Thursday, April 19

The First Protestants

On this day in 1526, the citizens of Strasburg, Nuremburg, Ulm, and nine other cities with the support of a few electors and princes, protested an earlier decree of the Diet of Worms. They petitioned the emperor for an exemption to the "uniformity of religion act" that the assembly of the imperial German principalities, kingdoms, and electorates had imposed on all the member states--and then reaffirmed several years later in Speyer. These progressive advocates of reform were thus first given the name "Protestants."

2 comments:

Micah said...

I believe you are confusing the dates of the First and Second Diets of Speyer. The Diet of 1526 (occuring during a political quarrel between the Emperor and the Pope) was a Lutheran victory and unanimously concluded that until a general council should be convened, each prince or free city should decide the nature of religion within its jurisdiction. In 1529, a Second Diet was convened at which this decision was repealed.
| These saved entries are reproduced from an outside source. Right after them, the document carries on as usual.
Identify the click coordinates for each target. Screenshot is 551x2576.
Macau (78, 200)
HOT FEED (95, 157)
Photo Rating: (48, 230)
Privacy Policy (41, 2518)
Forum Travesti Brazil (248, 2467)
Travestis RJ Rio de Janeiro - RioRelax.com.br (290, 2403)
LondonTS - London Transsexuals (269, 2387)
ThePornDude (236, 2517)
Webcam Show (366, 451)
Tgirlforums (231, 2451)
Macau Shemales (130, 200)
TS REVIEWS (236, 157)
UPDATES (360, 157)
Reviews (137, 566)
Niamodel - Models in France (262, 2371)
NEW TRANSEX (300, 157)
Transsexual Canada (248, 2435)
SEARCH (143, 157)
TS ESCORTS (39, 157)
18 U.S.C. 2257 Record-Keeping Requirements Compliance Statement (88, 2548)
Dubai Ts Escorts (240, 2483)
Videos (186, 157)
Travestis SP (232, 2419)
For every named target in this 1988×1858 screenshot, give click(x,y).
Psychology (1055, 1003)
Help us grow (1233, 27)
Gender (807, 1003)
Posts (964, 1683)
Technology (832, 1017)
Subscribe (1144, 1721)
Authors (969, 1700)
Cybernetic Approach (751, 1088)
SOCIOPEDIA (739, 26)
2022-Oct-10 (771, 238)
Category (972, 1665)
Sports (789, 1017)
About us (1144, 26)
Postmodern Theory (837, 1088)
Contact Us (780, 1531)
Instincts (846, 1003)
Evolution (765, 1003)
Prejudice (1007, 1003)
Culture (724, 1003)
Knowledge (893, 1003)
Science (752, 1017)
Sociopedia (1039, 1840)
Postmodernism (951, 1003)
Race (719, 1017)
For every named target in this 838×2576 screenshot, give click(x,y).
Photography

On April 19th, the majority of the Diet voted to accept this decision but the following day, on April 20th, the group you mentioned attempted to present Archduke Ferdinand with a "Letter of Protestation," which Ferdinand refused to accept. Because it was not allowed to be read in the Diet, it was printed and made published for the general public. It was after this that term "Protestant" was applied to those who supported the movement to allow local governments rather than the Emperor to determine religious affiliation and eventually came to refer more generally to groups that opposed the Roman Catholic Church.

George said...

The decree of uniformity I'm speaking of was first imposed at the Diet of Worms in 1521. But, the decree was first reversed, as you say, in 1526 and then reaffirmed in 1529, at Speyer.